▶ Exercise prompt:
Since only the text is wanted, print every entry below exactly and omit the images.
[[ Supplied entries, beginning ]]
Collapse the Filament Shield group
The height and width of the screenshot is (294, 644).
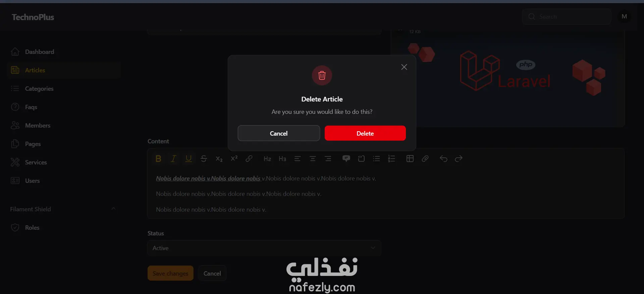pyautogui.click(x=113, y=209)
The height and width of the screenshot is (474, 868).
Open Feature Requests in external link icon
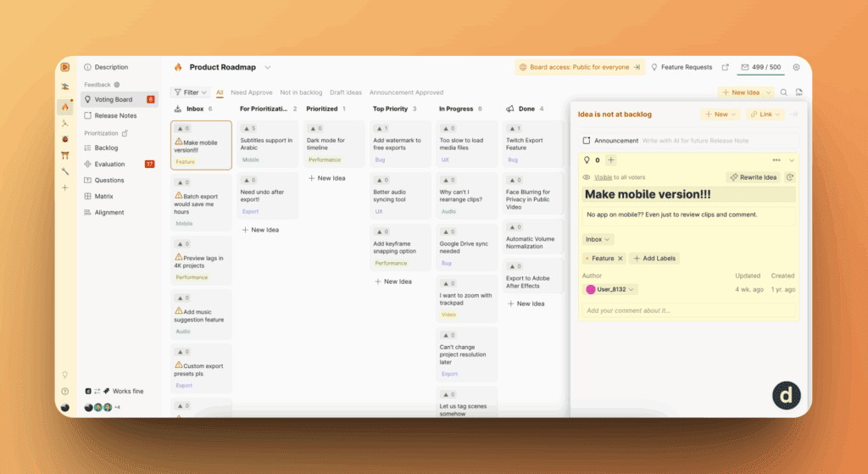click(x=725, y=67)
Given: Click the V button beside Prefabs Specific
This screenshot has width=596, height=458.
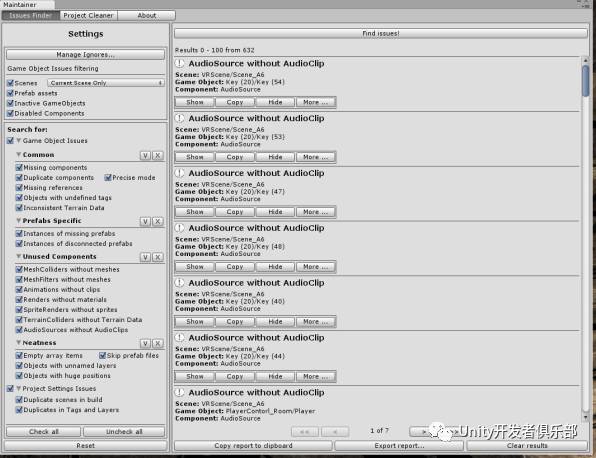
[[ Supplied entries, end ]]
▶ Reply:
Collapse the Filament Shield group
The height and width of the screenshot is (294, 644).
pyautogui.click(x=113, y=209)
The height and width of the screenshot is (474, 868).
Open Feature Requests in external link icon
click(x=725, y=67)
Given: Click the V button beside Prefabs Specific
This screenshot has width=596, height=458.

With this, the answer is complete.